• [DIRECTIONS FOR THIS TASK]
In which lines of the data does the string "computer" appear? Copy every one.

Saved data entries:
# # # #

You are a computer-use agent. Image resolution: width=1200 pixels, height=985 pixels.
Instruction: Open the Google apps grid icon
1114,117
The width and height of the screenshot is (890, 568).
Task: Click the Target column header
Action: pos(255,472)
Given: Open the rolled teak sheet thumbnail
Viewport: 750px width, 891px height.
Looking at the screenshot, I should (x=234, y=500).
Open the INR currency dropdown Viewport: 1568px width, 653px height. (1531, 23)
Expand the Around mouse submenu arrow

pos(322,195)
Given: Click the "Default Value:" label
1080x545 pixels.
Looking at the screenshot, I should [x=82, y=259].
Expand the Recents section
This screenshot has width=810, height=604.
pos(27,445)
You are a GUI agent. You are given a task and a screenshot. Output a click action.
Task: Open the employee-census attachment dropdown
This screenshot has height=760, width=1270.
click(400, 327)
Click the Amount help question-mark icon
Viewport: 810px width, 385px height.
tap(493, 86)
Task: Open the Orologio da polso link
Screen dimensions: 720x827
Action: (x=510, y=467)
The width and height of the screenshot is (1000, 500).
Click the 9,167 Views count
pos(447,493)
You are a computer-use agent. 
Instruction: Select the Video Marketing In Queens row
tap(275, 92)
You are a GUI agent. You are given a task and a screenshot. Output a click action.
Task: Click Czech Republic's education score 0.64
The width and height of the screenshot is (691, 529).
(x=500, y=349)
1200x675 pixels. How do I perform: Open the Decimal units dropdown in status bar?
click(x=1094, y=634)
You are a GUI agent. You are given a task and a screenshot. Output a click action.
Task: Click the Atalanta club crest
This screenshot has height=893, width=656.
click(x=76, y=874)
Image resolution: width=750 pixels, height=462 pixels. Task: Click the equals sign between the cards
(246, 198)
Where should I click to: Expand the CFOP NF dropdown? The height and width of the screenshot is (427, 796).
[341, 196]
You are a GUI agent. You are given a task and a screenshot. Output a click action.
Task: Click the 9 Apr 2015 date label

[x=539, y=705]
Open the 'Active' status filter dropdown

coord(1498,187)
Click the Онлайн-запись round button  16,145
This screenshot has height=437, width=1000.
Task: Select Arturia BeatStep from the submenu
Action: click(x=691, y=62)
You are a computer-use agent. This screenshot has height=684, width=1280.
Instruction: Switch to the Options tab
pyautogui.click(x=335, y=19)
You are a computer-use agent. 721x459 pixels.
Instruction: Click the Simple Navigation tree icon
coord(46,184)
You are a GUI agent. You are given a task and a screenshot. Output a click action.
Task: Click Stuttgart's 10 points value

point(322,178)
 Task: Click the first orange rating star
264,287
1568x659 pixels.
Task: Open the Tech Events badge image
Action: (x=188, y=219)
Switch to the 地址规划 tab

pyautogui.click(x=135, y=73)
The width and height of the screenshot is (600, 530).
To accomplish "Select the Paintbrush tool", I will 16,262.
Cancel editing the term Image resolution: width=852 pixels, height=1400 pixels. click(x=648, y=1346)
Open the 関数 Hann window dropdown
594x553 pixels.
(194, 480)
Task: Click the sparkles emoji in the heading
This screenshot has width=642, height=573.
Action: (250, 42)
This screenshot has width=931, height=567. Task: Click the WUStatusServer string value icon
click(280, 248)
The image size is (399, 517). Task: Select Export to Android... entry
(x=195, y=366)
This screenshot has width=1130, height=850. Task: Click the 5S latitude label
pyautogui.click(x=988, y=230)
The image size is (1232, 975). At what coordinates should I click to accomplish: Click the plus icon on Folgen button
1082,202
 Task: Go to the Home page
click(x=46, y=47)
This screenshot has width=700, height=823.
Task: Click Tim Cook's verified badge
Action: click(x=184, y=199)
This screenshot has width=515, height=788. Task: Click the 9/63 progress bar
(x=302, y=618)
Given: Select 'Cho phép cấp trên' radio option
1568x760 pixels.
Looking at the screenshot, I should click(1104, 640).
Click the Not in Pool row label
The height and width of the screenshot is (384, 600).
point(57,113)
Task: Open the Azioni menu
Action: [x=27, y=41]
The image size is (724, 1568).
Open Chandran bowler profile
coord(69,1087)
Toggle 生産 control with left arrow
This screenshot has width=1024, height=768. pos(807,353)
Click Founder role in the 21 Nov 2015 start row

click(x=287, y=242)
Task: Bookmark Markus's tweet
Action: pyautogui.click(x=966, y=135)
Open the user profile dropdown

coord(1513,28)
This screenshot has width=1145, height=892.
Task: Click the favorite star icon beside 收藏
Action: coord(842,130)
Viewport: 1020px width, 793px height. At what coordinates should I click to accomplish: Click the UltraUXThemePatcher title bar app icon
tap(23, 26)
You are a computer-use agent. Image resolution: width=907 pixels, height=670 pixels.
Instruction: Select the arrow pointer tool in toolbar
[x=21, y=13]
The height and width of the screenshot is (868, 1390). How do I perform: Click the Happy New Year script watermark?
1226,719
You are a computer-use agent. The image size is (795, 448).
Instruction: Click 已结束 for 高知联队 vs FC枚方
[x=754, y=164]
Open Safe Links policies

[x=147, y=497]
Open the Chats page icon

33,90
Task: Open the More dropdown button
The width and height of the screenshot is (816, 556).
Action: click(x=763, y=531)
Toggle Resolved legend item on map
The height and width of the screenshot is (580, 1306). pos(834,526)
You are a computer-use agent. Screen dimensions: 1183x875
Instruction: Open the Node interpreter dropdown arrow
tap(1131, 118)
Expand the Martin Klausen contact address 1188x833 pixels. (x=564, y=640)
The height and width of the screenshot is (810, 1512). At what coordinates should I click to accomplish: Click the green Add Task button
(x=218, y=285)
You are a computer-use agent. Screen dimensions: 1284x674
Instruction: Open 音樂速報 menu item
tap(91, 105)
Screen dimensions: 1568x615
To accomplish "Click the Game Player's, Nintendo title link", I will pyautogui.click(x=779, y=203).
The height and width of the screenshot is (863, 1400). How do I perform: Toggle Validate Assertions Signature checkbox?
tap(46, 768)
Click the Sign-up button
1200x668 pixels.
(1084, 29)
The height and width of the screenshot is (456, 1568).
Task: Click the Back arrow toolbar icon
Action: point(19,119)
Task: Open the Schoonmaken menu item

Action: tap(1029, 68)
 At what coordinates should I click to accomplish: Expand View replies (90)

# # # #

• [RESULT BELOW]
You are a computer-use agent. Image resolution: width=1200 pixels, height=985 pixels.
You are a computer-use agent. 
You are a computer-use agent. This screenshot has height=684, width=1280.
You are a computer-use agent. 721x459 pixels.
You are a computer-use agent. Image resolution: width=907 pixels, height=670 pixels.
You are a computer-use agent. The image size is (795, 448).
You are a computer-use agent. Screen dimensions: 1183x875
You are a computer-use agent. Screen dimensions: 1284x674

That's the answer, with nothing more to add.